As the endless talks over North Korean disarmament seemed at their most impotent, hope suddenly appeared when Kim Jong Il announced that he would listen seriously to the pleas of the world, but only if they were presented by US President George W. Bush himself in a private one-on-one conference. The two talked over the phone, but Kim insisted that the President come in person to deliver his message, and it was agreed after much deliberation that Bush would travel to Pyonyang.
Upon his arrival, the Secret Service made sure that Kim had no weapons on his person and that nobody could enter the room without the knowledge of both parties. Bush sat down in the room across from Kim, who had prepared a PowerPoint presentation for this occasion, controlling it with a remote. The President was slightly unnerved by Kim's maniacal grin, but did his best to pay attention to the endless, tiresome ranting of the dictator. Just as he was about to interrupt, Kim pushed a button on the remote, causing a weighted glove to swing down from the ceiling, slapping the President across the face.
As Kim burst out laughing, Bush tried his best to calm himself. This guy's just a little crazy; I bet that got it out of his system he thought. Bush then began his own rebuttal. As he reached the conclusion, he looked up from his notes and over to Kim to see how the dictator was responding. Oddly enough, Kim still had that same crazed grin on his face, apparently still thinking himself very clever. The President put down his notes and was about to ask if Kim was paying attention when the Korean pushed another button on his remote. A panel on the table opened, and a spring-loaded boxing glove flew out, punching the President in the jaw as Kim laughed hysterically.
Okay, thought Bush, This man is definately insane. Still, at least I know he's within hearing distance. I'm certain he caught some of my words, even if he wasn't really paying attention. I can stand this humiliation if it will make the world safer for democracy. He shook off the blow, glared levelly at Kim, and asked "What say you?" The dictator continued grinning, and launched into a long, incoherent rant. Bush did his best to remain on guard for another prank, but Kim's raving was so boring that he began to doze off. He was awakened rather rudely when, in response to another push of the remote, a counterweight-operated boot smashed up through the floor, hitting the President in the groin.
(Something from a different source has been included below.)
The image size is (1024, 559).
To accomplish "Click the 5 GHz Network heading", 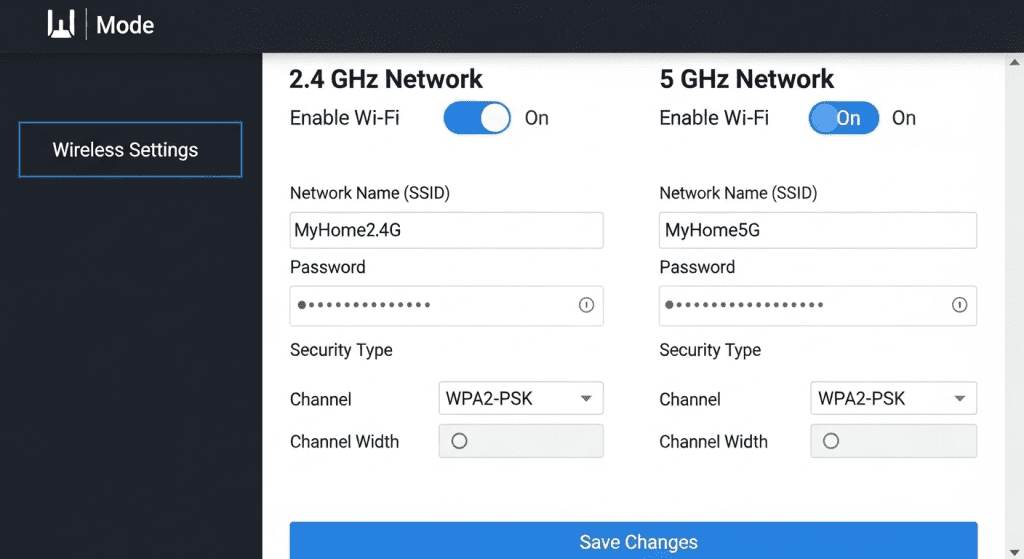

Kim laughed hysterically, and the President pulled himself onto the table and eked out, "These... talks... aren't... going..." At this point, the Secret Service kicked down the door and escorted the President to safety.
One month later, Bush shocked the world by claiming the talk had gone surprisingly well, and that he would like to continue them, with the proviso that Kim come to America this time. Kim was shocked, but figured that nothing the American fools could do would ever humilate him, and his stoicism would be all the proof they would need to understand that North Korea was a force to be reckoned with. After these talks and the Americans' futile attempt at juvenille humor, Kim Jong Il would finally be recognized as the most powerful man in the world!
Kim entered the conference room in Washington, DC, and immediately noticed that the fool would indeed be attempting to avenge his earlier embarassment. The President, never one for subtlety, had placed three large buttons in front of his own place. Well, let him push them though Kim, [/i]and he will see who is the stronger man![/i]
The talks had gone on for only a few minutes when, sure enough, the madly grinning President pushed the first button. Kim immediately tensed up in true warrior form in expectation of the blow to come... but nothing happened. President Bush chuckled to himself.
Well, then, thought Kim, is it to be mind games? This fool is not clever enough: It must have been the bald one who was responsible. He smiled inwardly. Pity the bald one himself does not come forward to challenge me, for I shall best this imbecile before me in a battle of wits with greatest ease! He continued the talks with renewed confidence, and barely flinched when Bush hit the second button, again causing nothing.
Kim grinned confidently at the President, showing his composure, but was unnerved by the American's reaction. Instead of melting away before the strength of the Korean warrior, Bush laughed out loud. For the first time, Kim allowed himself a slight tremor of fear. Why does this man laugh? he thought, I have clearly evaded his tricks. There is nothing more he can do, for I have seen through his easily-unravelled web, and yet he continues to behave as though he were winning our duel. What does this mean? The answer dawned on him: Of course! He laughs because I am playing into his final trap! He wishes me to feel as though I can predict him before his launches his most dangerous attack! Well, Mister President, the bald man has coached you well, but I am stronger than he! Relish the thought of your victory, fool, for you shall fall all the harder after your defeat! He continued the discussion, doing his best to act like a man who thought he knew what was going on but really didn't (he prided himself on his acting abilities).
And so, when the President pressed the final button, Kim was ready. He sprung from his chair, flipping over its back and landing flat on his own. The President was laughing hysterically. The bruised dictator sprung up and looked around for what he had dodged and, sure enough, the button had done nothing. Kim flew into a rage. "How dare you mock me like this!" he screamed, "Laugh all you wish now, Mister President, but know that the great military power of North Korea will not stand for this effrontery!"
President Bush stopped laughing long enough to say, "North Korea? What North Korea?"